On a visit to the San Francisco Bay Area, where the family had settled, the late great Pianist Josef Hofmann granted the four-year-old 20 precious minutes. Amazed, he listened to her for two hours, then got her a scholarship to Philadelphia's Curtis Institute of Music, offering to teach her himself. Later she was sent abroad to study and took lessons (all free) from Egon Petri, Artur Schnabel, Alfred Cortot, Wilhelm Backhaus. Said Sergei Rachmaninoff: "In one year you will be magnificent. In two years you will be unbelievable . . . Would you like some cookies?"
Miracle or Midget? As she began concertizing around Europe to cheering crowds at six, some listeners refused to believe that what they heard came from what they saw. In Berlin distinguished critics got down on all fours to examine her piano for the mechanical contraption that might explain the miracle. In Copenhagen the Danish press had her examined by a doctor to certify that she was really a child and not a midget; but New York critics wildly reached for their superlatives after her Town Hall debut at eight.

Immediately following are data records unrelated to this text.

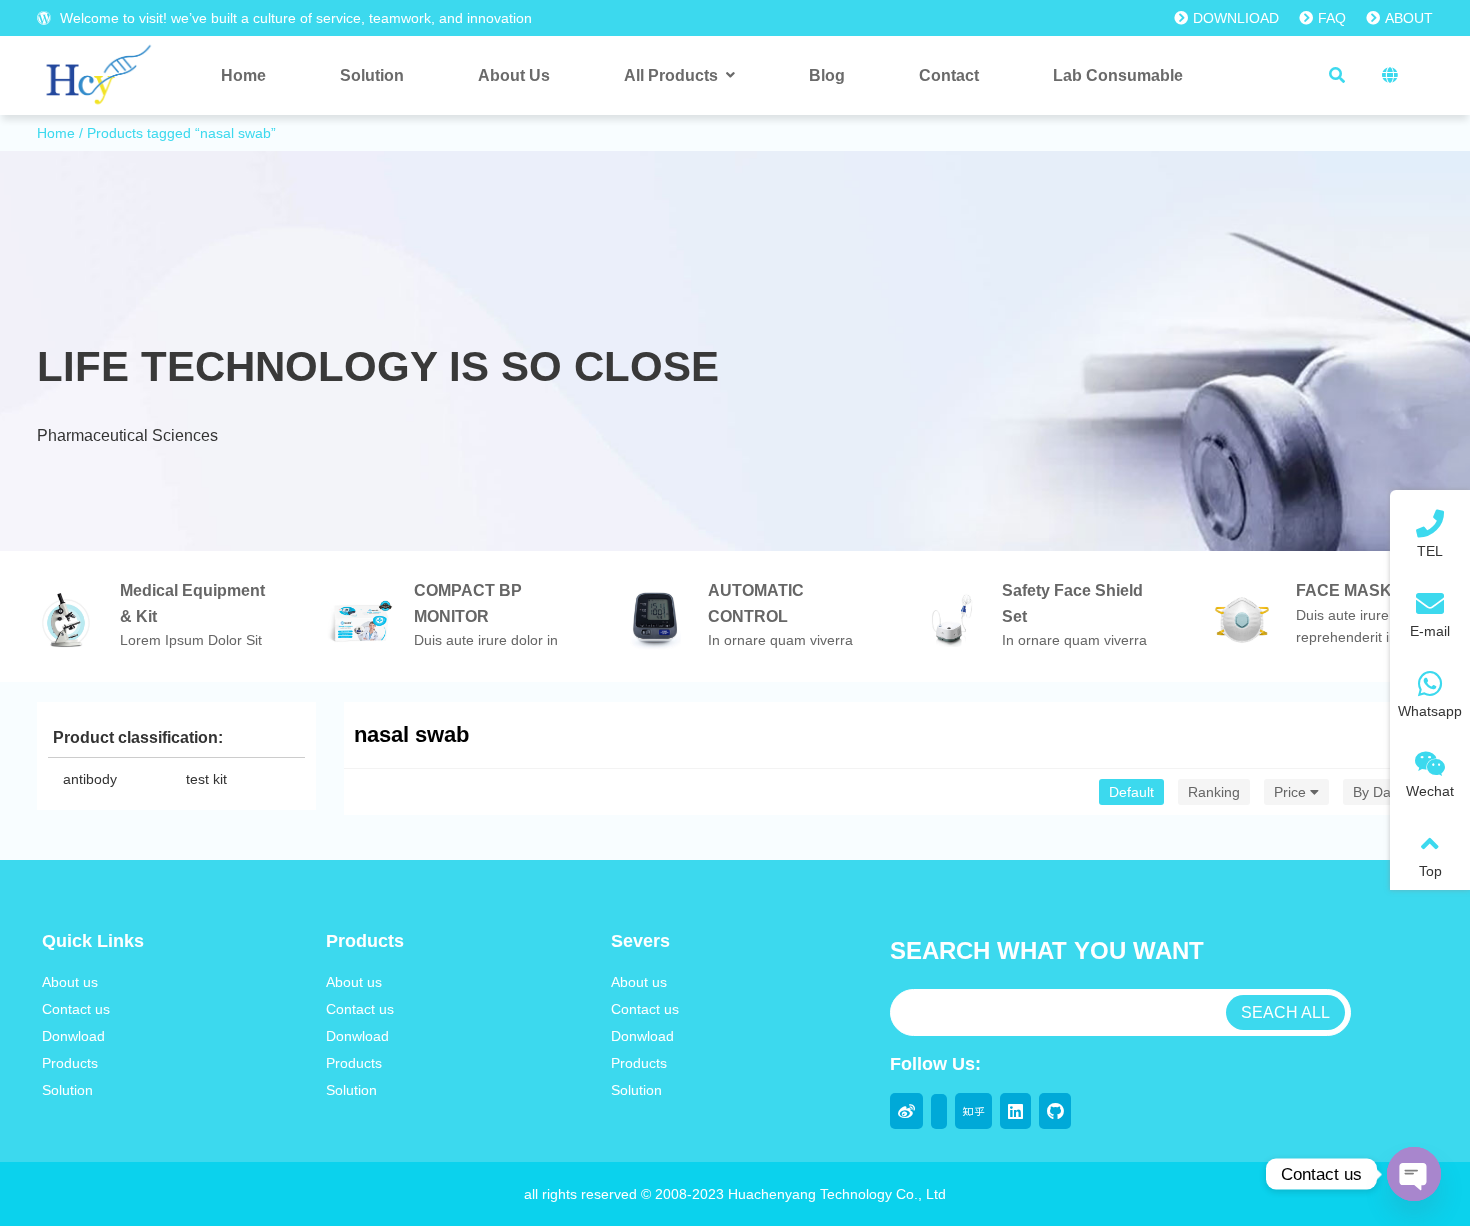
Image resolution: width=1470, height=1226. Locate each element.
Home (56, 133)
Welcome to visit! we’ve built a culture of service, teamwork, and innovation (294, 18)
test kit (206, 779)
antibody (90, 779)
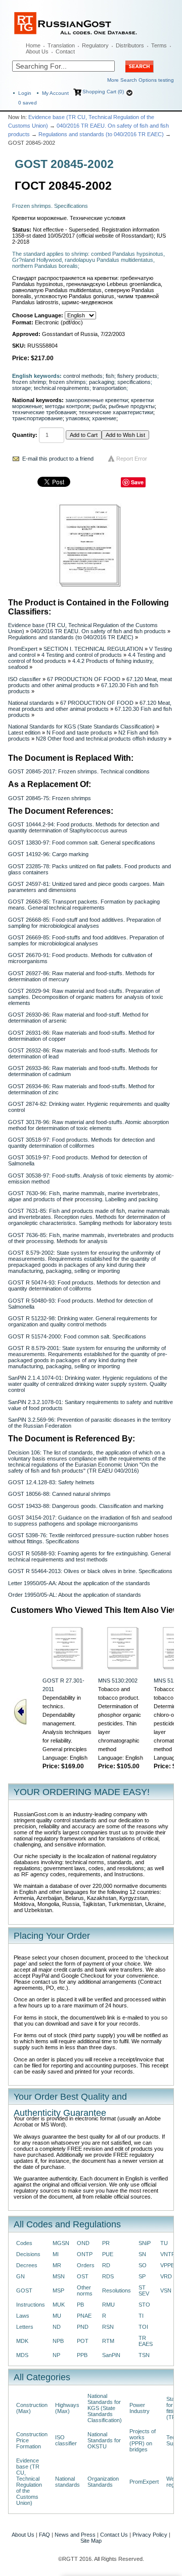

The child had been making more than $75,000 a year for three years when she heard her father say in an unguarded moment; "There is only one thing in this world that counts and that is money, and I teach Ruth to play Beethoven because it brings in the dollars." She was old enough to know that he was not the musician he claimed to be. When her father took over her training completely, she started to play music she did not understand with false phrasing, exaggerated rhythms, distorted emotions. A Town Hall concert climaxed the tension between father and daughter. The critics called her "a burned-out candle." She was 15.
After that disaster, she broke with her father, stopped playing the piano and started the long process of turning herself into a normal human being. She went to the University of California, fell in love with a fellow student, and at 19 told her father that they were getting married. He flew into a rage, threw them out of the house and shouted at her in the street as she fled: "You lousy little bitch! You'll never play two notes again without me."
Now 32 and divorced (because her husband, like her father before him, began directing her musical career), Ruth Slenczynska is in the midst of a powerful comeback. After one false start, she returned to concertizing six years ago, has since played more than 600 concerts in Europe and the U.S., recently recorded three LPs for Decca. With a measure of success she has risen to a measure of compassion, and though in Forbidden Childhood she condemns her father (he died six years ago) for what he was, she forgives him for what he did. Perhaps through his own fault, her father's prophecy that she would be one of the world's greatest musicians has not been fulfilled. But her present highly skillful work shows that in spite of the pain the piano caused her as a child, Ruth Slenczynska has matured enough to turn it into an instrument of pleasure for herself and her listeners.